Faisant attention où il posait le pied, il se pencha en avant pour tenter de récupérer un des petits sacs de Hibkin qui flottait un peu plus loin. Pendant ce temps, les quatre tireurs frottaient leur mains en partie brûlées par la corde qu’ils avaient dû laisser filer par à coups pour ne pas être entraînés.
Chimla sentit peser l’amulette plus fort sur son cou. L’astre nocturne apparut au-dessus du brouillard, éclairant la scène d’une lumière plus intense et plus blanche. Chimla fit un pas en avant et sentit le poids augmenter. Elle chercha vers où aller pour le faire diminuer. Elle se retrouva près des goulques et des gardiens qui malgré leur force, n’arrivaient pas à les retenir. Pas après pas, ils s’éloignaient. Chimla n’aimait pas l’idée de se retrouver près des goulques. Elle partageait la crainte de tous. Ces animaux étaient sanguinaires et avaient dépecé plus d’un mécréant suivant les dires des gardiens. Elle se retourna quand même pour voir ce que faisaient les autres. Hibkin avait disparu. Ce n’était pas une grande perte. Elle n’avait jamais aimé ce prétentieux. Ils avaient autre chose à faire que de se lamenter sur son sort. Elle vit Tordak non loin qui venait vers elle. Lui aussi devait penser qu’on avait perdu assez de temps. Derrière lui les autres se détournaient aussi du lieu du drame. Les quatre mâles qui avaient aidé se mirent à se charger de leur sac. Repsin poussa un petit cri de joie :
Je l’ai !
Il n’eut même pas le temps d’avoir peur. Une gueule énorme jaillit de la fange, faisant une gerbe d’eau. On entendit le bruit du claquement des mâchoires et le splach que fit la bête quand elle retomba dans la boue.
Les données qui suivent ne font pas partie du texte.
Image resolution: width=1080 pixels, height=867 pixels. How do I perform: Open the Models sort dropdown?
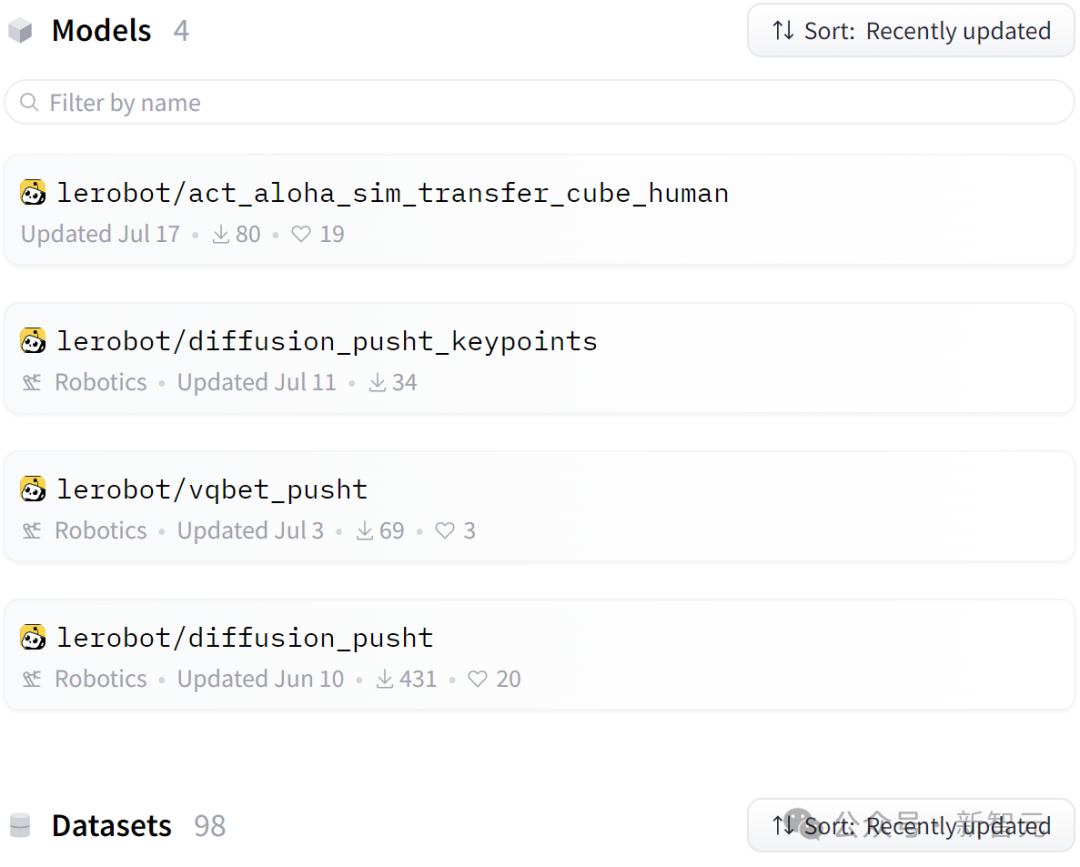(x=911, y=31)
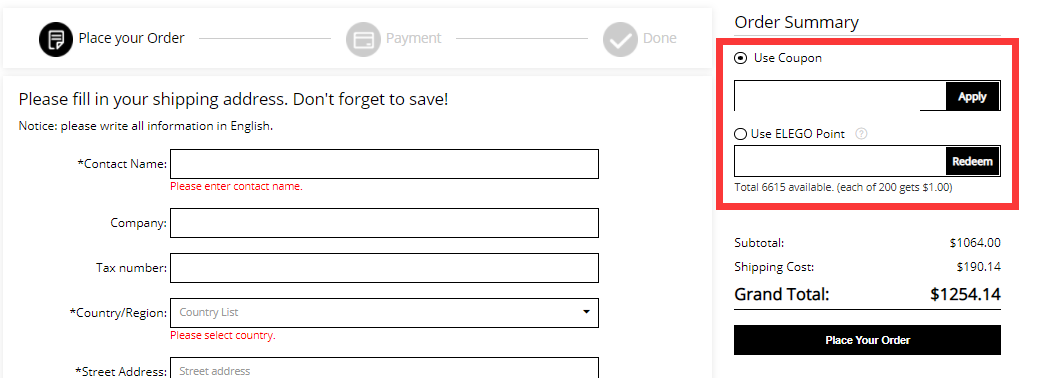Focus the Contact Name field

click(384, 164)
Tordak en passant près de Chimla lui dit :
J’étais sûr qu’il ne fallait pas s’arrêter là.
Tu aurais pu lui dire, répondit Chimla.
L’avait qu’à lire au lieu de se pavaner, lui répliqua Tordak en emboîtant le pas aux gardiens.
 La marche reprit. La lumière était meilleure mais le moral très sombre. Tout le monde surveillait ses pieds. Les goulques tiraient toujours vers la même direction. Comme si Karabval avait marché tout droit. Chimla s’interrogeait. Comment avait-il survécu? Il était seul, armé légèrement. Les mondes noirs étaient terribles. D'ailleurs comment allaient-ils pouvoir dormir ? Et manger quand les provisions s’épuiseraient?
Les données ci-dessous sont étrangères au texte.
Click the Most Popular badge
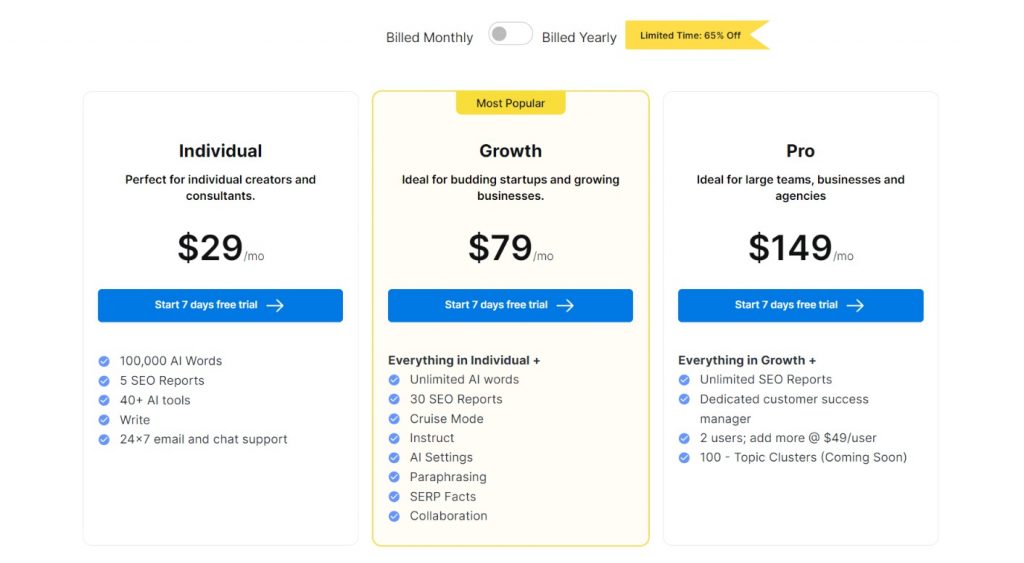The height and width of the screenshot is (563, 1024). [x=510, y=103]
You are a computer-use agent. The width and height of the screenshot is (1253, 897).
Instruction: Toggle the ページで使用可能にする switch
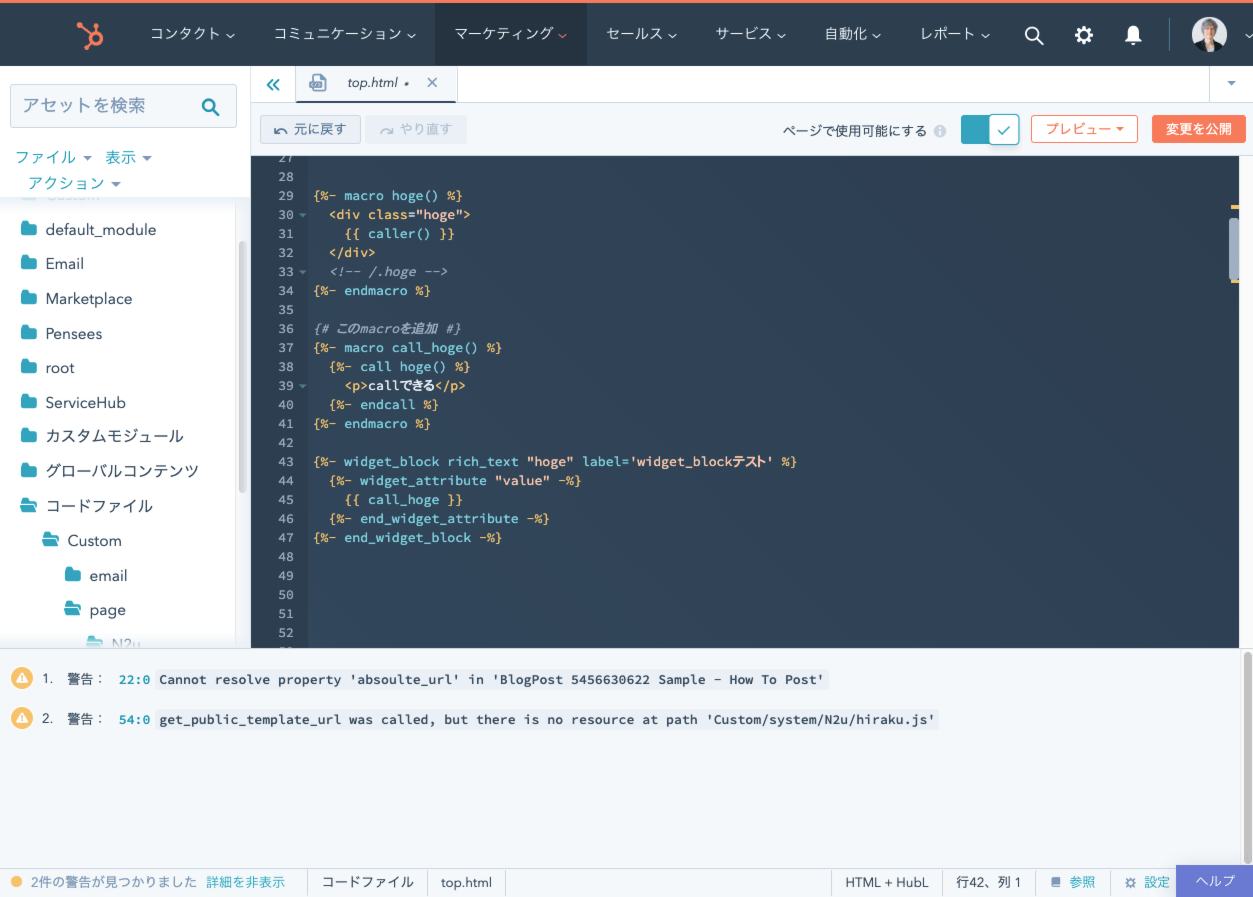989,129
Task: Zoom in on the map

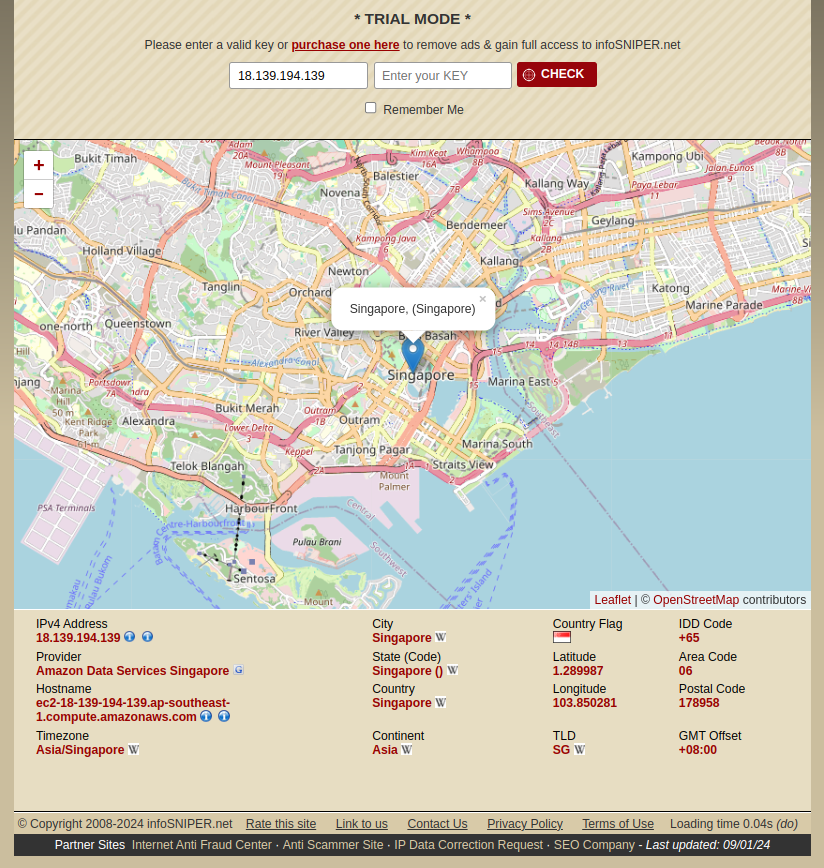Action: click(x=39, y=166)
Le glapissement d’une goulque la sortit de ses interrogations. Elle tirait son gardien particulièrement brutalement. Il se mit à courir pour suivre sa bête. Bientôt toute la colonne se retrouva au petit trot. Chimla s'essouffla vite. Elle se fit dépasser par tous les guerriers. Le souffle court, les poumons en feu, elle s'accrochait à chaque fois qu'une nouvelle personne la doublait, essayant de perdre le moins de terrain possible. Quand elle commençait à trébucher, à avoir un brouillard devant les yeux, elle vit que le groupe s'était arrêté. Elle les rejoignit. Elle se retrouva à genoux sur un sol ferme. Elle haletait et tentait de reprendre sa respiration. Elle posa son sac, comme les autres. Par terre, des aiguilles formaient un tapis agréable au pied. Elle les toucha. La douceur avait quelque chose d’étonnant dans ce monde. Elle releva la tête en cherchant ce qu’il se passait. Elle entendait les goulques grogner. Elle se releva pour se rapprocher d’elles. Elle les retrouva au pied d’un arbre. Elle leva la tête. La ramure couvrait un vaste secteur. Tout le groupe était en dessous. Chamli espérait que rien de dangereux n’existait dans ces branches. Les goulques s’étaient assises au pied du tronc. Elles grognaient de satisfaction. Chimla entendit Mafgrok  parler :
Tu es sûr de ce que tu dis ?
Oui, il a séjourné ici. Regarde !
Le gardien montra le tronc. Chimla qui s’était assez rapprochée, découvrit le tronc. Il était couvert d’épines triangulaires. Le gardien montrait certains endroits.
Il a coupé des épines et fait des marches. Je ne sais pas comment il a évité de se blesser mais il a réussi à monter. Les goulques sont formelles. Il faut aller voir en haut ce qu’il a laissé.
Tordak se tenait au premier rang. Chimla se glissa jusqu’à lui.
Tu connaissais ces arbres ?
Oui, ce sont des riek. Leurs épines les protègent. Ils sont les seuls endroits sûrs dans les mondes noirs.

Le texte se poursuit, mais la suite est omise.